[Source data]
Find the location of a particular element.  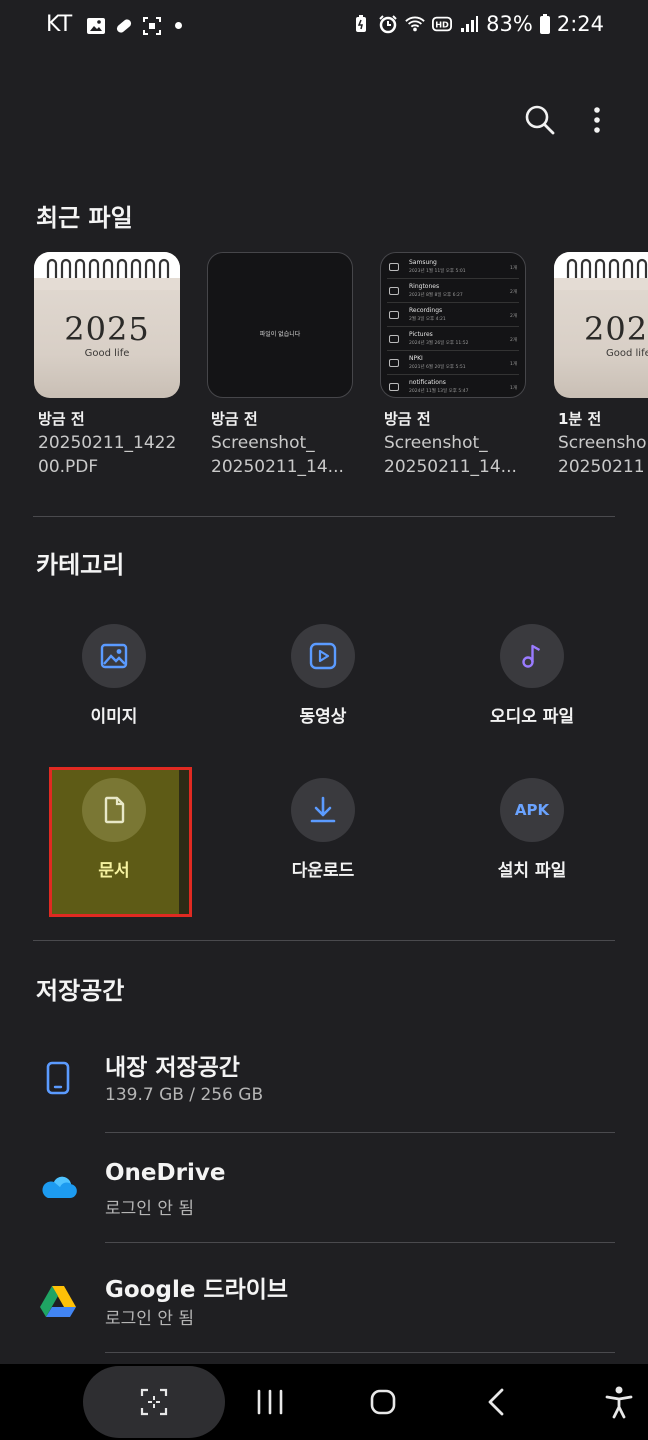

category-label: 동영상 is located at coordinates (323, 717).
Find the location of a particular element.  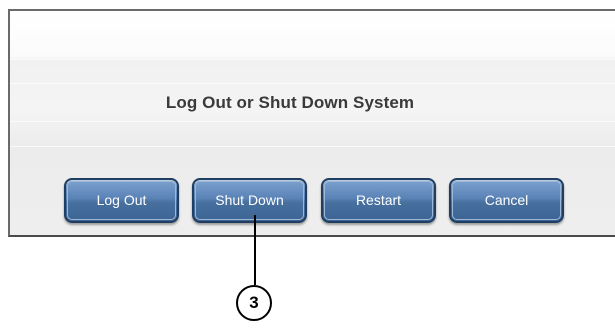

callout-line is located at coordinates (255, 250).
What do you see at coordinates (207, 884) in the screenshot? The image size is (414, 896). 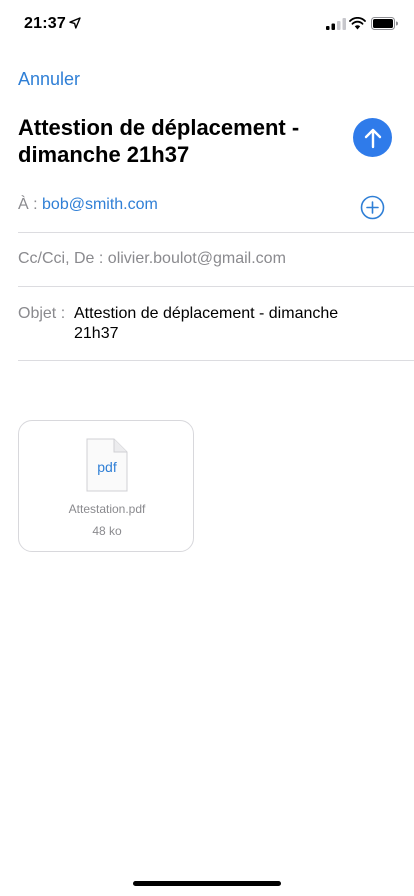 I see `home-indicator` at bounding box center [207, 884].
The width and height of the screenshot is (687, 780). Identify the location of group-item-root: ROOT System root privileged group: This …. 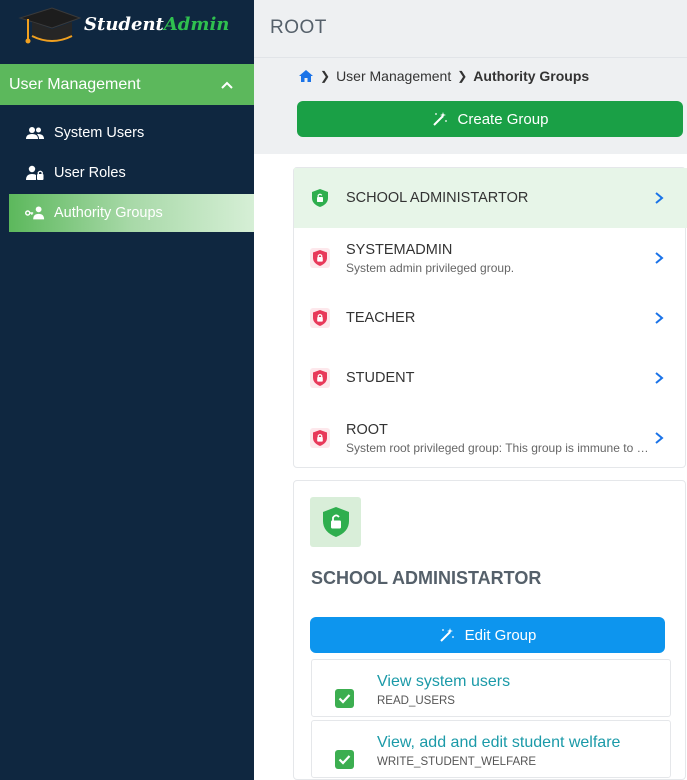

» **What you have to do**: Extract the lines of the records from the first line up to and including the line that contains "callout-line is located", and repeat them word for word. Leave the pictures out of your answer.

» **Output for this exercise**:
Find the location of a particular element.  

category-label: 동영상 is located at coordinates (323, 717).
Find the location of a particular element.  

callout-line is located at coordinates (255, 250).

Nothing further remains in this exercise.